A recent study has described hypomethylation of developmental genes MSX1, DAXX and TMEM88. mRNA expression of these developmental genes is associated with platinum resistance and inversely correlated with promoter methylation in ovarian cancer patients by treatment with Guadecitabine (DNA methyl transferase inhibitor) and cisplatin (Bonito et al., 2016; de Leon et al., 2016).

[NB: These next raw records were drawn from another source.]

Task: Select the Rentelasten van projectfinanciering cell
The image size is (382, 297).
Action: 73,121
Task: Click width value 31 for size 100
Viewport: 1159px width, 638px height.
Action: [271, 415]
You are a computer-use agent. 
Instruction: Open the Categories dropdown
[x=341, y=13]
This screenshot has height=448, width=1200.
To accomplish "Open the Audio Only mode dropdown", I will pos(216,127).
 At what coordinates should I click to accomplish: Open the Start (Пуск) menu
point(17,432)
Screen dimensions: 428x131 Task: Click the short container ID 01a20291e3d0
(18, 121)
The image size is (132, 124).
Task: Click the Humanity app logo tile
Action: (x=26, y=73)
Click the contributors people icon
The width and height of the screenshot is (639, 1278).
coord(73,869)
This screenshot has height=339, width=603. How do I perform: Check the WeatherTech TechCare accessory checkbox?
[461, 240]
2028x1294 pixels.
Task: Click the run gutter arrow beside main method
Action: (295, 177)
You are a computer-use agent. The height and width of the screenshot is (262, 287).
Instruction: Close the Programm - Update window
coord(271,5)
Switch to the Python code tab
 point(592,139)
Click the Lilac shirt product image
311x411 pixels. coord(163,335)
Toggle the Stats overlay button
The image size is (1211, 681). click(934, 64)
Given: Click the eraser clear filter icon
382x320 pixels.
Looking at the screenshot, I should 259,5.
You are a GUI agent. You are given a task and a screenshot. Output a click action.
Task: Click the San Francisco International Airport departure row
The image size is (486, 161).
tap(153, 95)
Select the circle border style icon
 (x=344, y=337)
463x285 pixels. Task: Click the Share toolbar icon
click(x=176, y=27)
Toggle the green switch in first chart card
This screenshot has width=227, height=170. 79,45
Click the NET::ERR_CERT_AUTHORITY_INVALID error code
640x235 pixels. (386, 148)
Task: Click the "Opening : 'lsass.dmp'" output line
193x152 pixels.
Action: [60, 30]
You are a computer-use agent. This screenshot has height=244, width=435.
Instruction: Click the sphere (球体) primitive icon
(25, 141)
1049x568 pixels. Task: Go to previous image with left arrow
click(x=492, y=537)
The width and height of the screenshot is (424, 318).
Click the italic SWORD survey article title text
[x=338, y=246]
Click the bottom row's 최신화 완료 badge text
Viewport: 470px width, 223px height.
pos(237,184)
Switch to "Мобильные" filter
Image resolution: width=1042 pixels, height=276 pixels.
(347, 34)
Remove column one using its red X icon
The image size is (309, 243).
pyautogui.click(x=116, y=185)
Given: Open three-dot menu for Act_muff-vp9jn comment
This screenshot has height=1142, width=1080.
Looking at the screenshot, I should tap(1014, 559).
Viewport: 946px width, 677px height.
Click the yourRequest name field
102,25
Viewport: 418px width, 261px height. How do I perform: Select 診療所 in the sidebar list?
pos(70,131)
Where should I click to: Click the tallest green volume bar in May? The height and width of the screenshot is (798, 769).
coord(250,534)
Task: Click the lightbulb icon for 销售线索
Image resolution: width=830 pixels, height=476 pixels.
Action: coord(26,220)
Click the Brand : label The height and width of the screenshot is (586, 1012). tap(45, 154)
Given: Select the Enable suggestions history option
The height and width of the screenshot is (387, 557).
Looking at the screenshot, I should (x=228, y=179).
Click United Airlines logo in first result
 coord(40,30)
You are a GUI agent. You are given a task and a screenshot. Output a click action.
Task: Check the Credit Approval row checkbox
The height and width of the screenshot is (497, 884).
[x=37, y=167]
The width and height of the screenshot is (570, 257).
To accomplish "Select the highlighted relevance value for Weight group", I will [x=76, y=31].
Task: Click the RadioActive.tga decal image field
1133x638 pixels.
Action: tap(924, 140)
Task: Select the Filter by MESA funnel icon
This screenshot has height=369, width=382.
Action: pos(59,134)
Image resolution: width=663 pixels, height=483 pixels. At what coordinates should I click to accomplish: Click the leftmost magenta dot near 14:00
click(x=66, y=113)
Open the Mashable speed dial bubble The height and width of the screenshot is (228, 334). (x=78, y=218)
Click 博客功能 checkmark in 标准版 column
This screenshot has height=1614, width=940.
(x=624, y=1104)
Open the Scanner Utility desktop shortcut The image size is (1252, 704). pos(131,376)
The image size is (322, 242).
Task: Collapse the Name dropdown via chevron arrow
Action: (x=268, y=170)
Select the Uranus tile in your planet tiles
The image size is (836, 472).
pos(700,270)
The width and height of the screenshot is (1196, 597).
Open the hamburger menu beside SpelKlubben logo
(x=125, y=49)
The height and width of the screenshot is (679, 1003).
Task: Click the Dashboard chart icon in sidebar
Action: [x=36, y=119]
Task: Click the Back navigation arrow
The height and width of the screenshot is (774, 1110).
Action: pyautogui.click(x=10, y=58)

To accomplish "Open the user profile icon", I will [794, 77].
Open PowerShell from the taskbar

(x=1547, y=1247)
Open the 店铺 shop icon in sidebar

DNA methylation regulates epithelial mesenchymal transition (EMT) by lncRNA (HOTAIR) and it is a sign of resistance to carboplatin (Singh et al., 2019). A study has also described how DNA methylation targeted genome scale strategies could prevent the formation of tumors, for example Guadecitabine facilitated inducing hypomethylation, activates tumor suppressor genes and affects metabolic and immune responses to contributing platinum drug desensitization in ovarian cancer. It may help in improving of patients survival outcomes with ovarian cancer (Fang et al., 2018). An epigenetic study described that the methylation of Zinc Finger protein 671 (ZNF671) can serve as a prognosticator for the early relapse of ovarian tumorigenesis and correlates with disease aggressiveness and progression (Zhang et al., 2019). Epigenetic inhibitors used for combinational therapies, would possibly be most effective by repair of pathways associated with drug response for chemo-desensitization of resistant tumors and would consequently implicate improved survival outcomes as well as personalized treatment for various cancers.